High survival rates in men undergoing radical prostatectomy (RP) have increased the attention given to and the perceived significance of erectile dysfunction (ED) in this population. ED has a significant negative impact on the patient's quality of life and self-esteem. A number of pathophysiologic mechanisms have been implicated in ED following RP, and nerve-sparing techniques do not appear to be sufficient to prevent sexual impairment. Even among men in whom bilateral nerve sparing is achieved, erectile function may take up to 24 months to return. Aiming to decrease the time to recovery of spontaneous erections after RP, Montorsi and colleagues in 1997 pioneered the use of early intracavernosal injections of alprostadil for penile rehabilitation.
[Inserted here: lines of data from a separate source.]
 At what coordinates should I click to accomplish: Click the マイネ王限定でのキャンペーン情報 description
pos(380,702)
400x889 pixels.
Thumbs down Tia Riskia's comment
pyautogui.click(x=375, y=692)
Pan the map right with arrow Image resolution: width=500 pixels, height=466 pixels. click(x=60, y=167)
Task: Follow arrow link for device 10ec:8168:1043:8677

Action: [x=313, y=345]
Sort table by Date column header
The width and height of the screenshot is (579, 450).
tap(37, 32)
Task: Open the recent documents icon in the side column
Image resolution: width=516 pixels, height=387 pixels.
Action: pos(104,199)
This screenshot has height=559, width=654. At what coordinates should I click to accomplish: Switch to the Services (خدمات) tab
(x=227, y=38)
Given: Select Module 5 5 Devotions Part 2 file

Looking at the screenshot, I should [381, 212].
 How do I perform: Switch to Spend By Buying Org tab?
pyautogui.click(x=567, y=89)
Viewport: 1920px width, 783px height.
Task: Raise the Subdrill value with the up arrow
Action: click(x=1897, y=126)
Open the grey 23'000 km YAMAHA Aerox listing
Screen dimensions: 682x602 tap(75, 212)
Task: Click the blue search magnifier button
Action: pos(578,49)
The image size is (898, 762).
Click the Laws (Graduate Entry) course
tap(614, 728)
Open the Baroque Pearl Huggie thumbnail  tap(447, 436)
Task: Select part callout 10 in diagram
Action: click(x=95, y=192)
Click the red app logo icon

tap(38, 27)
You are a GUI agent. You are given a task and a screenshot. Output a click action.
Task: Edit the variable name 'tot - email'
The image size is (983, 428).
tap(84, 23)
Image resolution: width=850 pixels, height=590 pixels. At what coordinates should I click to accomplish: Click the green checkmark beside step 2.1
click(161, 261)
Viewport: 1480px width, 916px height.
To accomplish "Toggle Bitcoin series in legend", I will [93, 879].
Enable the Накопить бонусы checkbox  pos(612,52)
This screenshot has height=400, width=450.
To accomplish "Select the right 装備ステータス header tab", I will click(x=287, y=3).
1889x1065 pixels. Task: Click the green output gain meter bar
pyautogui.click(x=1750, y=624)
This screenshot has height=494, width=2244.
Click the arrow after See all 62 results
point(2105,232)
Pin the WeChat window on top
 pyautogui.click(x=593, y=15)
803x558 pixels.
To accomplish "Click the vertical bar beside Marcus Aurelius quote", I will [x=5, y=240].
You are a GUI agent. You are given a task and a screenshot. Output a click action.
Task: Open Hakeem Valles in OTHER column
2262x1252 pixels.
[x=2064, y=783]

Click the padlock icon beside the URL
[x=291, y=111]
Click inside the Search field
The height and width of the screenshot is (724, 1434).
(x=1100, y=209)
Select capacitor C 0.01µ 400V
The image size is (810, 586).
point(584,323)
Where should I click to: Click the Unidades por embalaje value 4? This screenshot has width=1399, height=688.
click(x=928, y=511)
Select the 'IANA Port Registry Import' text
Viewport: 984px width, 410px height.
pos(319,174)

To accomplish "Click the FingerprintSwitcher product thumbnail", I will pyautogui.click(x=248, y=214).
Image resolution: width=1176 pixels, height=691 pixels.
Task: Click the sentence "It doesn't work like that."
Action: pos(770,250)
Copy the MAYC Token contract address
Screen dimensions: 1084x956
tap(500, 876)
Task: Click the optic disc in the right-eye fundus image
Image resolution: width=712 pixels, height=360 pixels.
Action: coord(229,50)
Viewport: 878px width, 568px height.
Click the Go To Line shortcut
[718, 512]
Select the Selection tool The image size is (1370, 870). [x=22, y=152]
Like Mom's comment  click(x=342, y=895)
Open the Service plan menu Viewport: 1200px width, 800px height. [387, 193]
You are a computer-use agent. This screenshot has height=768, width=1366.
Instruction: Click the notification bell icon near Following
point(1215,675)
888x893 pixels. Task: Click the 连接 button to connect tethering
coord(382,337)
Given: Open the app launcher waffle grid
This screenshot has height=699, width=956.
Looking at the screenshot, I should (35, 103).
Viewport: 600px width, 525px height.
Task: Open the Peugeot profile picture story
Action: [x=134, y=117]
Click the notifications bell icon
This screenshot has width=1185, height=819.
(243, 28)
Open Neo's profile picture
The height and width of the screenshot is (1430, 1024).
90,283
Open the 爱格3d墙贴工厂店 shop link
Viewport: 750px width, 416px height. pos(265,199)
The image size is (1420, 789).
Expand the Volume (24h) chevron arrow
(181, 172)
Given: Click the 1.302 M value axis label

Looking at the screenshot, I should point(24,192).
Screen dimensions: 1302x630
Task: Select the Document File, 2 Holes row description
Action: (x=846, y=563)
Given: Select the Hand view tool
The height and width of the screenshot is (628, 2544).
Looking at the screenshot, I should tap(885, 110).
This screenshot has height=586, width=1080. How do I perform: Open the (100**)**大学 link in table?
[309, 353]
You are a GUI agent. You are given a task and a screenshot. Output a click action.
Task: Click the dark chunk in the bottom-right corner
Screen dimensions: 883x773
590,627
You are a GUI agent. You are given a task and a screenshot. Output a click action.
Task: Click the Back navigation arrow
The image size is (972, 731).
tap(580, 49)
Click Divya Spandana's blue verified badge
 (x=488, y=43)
The overall concept of penile rehabilitation is to prevent cavernous tissue damage during neural recovery, in part by providing adequate oxygenation to the cavernous tissues. The Montorsi study prompted further interest in early intervention to ensure the recovery of penile erections, and the next logical step was to look at oral pharmacotherapy to restore nocturnal erections as another way to increase oxygenation of the cavernosal bodies. Although evidence from studies on penile rehabilitation after RP supports the tissue oxygenation concept, the rationale and mechanism for its use in penile rehabilitation programs has not been fully elucidated nor have results been replicated in large multicenter placebo-controlled trials.
Additional studies are currently being conducted to assess the ability of locally administered alprostadil to increase tissue oxygenation, decrease the time required for return of erectile function, and particularly restore function to a level close to that experienced presurgery.